I discovered a pint of strawberries in my teacher book bag last week – an entire day after grocery shopping. I have no memory of placing them there, nor did I notice them missing from their usual spot in the fridge.
I guess I just wasn’t thinking.
Or I was thinking — just not about the groceries, or specifically, the strawberries.
I’m sure the strawberries are symptomatic of a lack of attention. Day by day I notice my fragmented focus — living as I do in an increasingly fragmented world.
There’s simply not enough of my attention to go around.
In 1971 American spiritual guide, Ram Dass, published a book entitled Be Here Now. I’ve not read the book, but I’ve read some of his teachings and heard the title phrase used by others. And if that phrase were a piece of clothing I could wear, I’m sure it would fit me just fine. Today. Now.

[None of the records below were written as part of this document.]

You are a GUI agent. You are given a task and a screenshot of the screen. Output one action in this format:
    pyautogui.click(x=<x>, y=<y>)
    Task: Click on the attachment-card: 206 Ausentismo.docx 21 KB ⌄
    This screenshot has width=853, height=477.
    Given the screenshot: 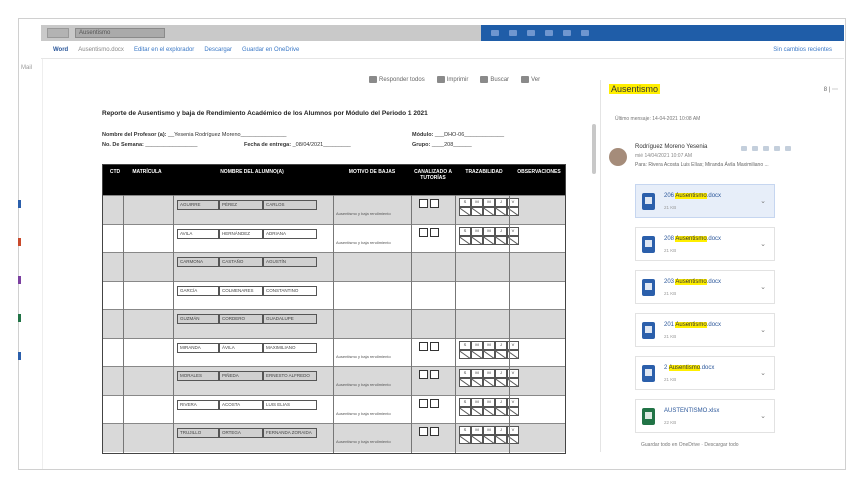 What is the action you would take?
    pyautogui.click(x=705, y=201)
    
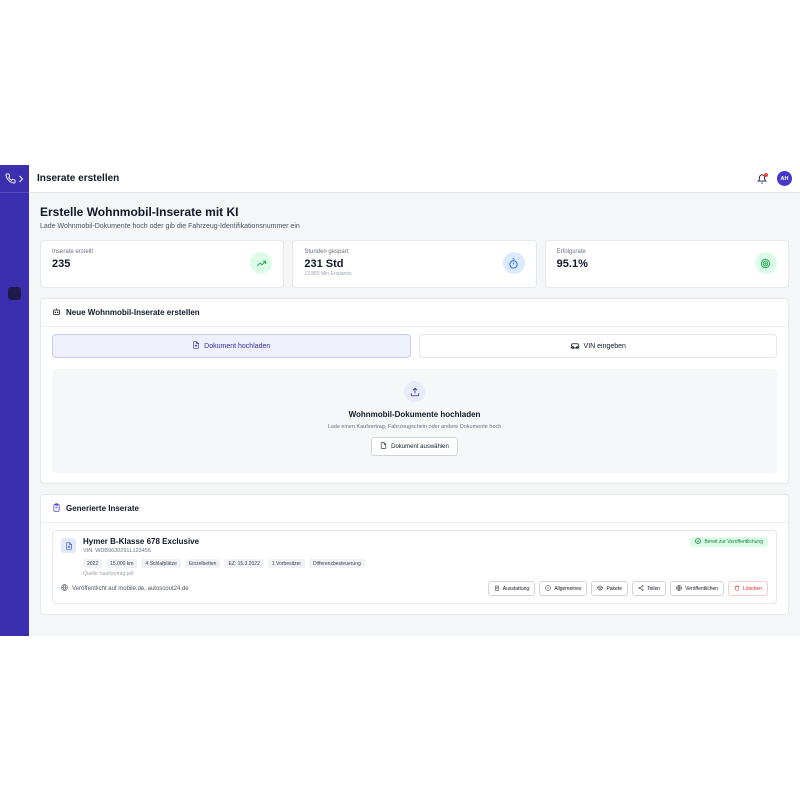 The width and height of the screenshot is (800, 800). Describe the element at coordinates (133, 312) in the screenshot. I see `card-title: Neue Wohnmobil-Inserate erstellen` at that location.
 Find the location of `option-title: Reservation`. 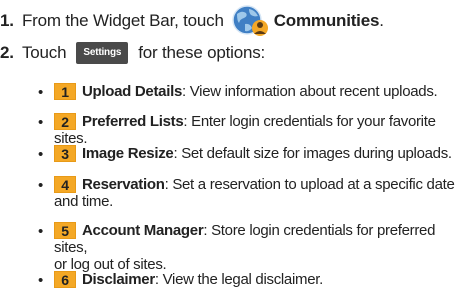

option-title: Reservation is located at coordinates (124, 184).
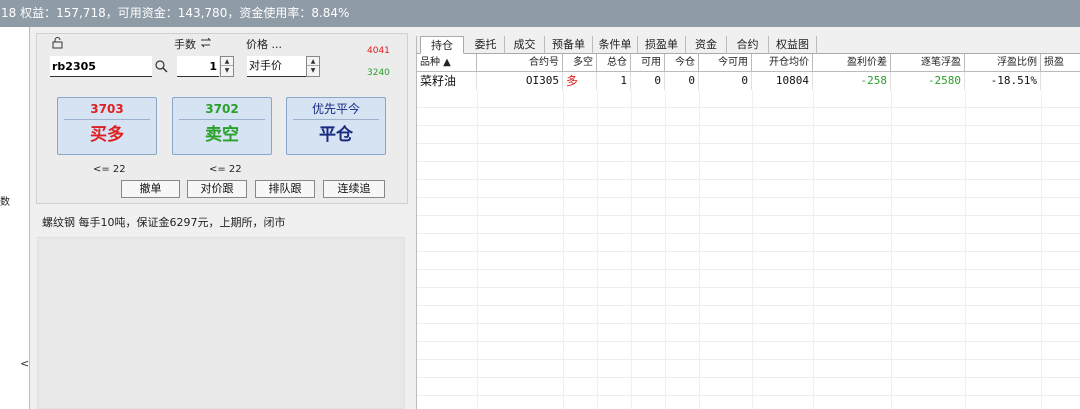 Image resolution: width=1080 pixels, height=409 pixels. What do you see at coordinates (662, 45) in the screenshot?
I see `tab-stop-orders: 损盈单` at bounding box center [662, 45].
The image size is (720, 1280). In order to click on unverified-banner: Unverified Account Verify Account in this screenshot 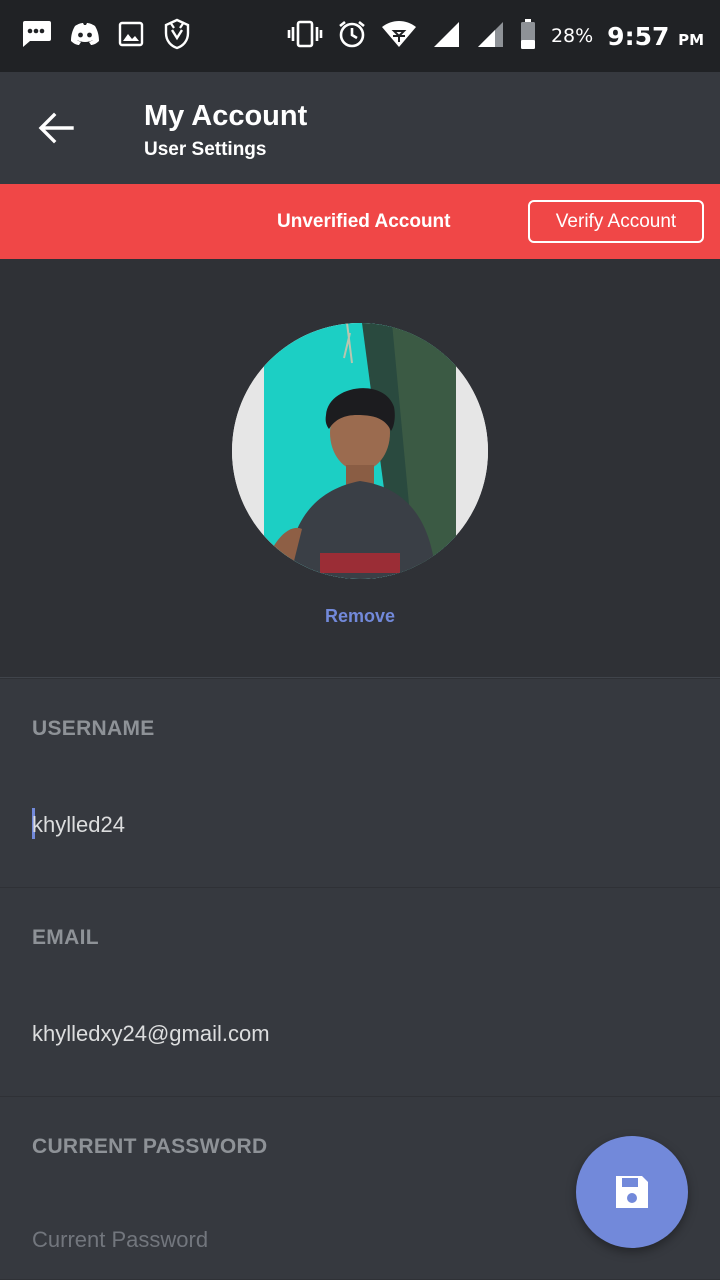, I will do `click(360, 222)`.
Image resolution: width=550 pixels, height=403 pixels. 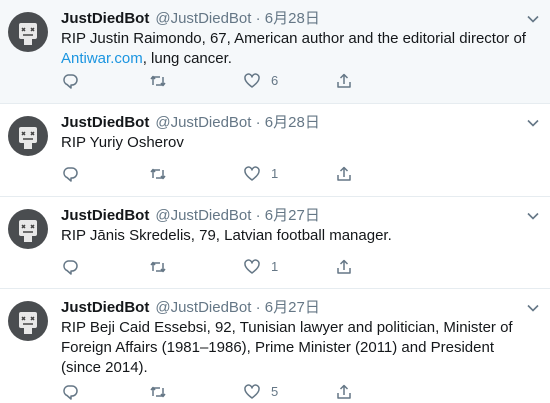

It’s a practice, I think. The practice of living each and every moment on its own and for its own merit. Being and breathing and living exactly where I am … and who I am. Hopeful or not. Here now is exactly when and where and who I want to be.
I’d like to gather the fragments of my mind and my tattered attention and focus my way to whole again.
I’d like to remember what I was going to say before my own thoughts so rudely interrupted me. I’d like to reclaim linear thinking and conversation, so I pursue a topic from beginning to end.
I’d like to put the strawberries away — where they belong.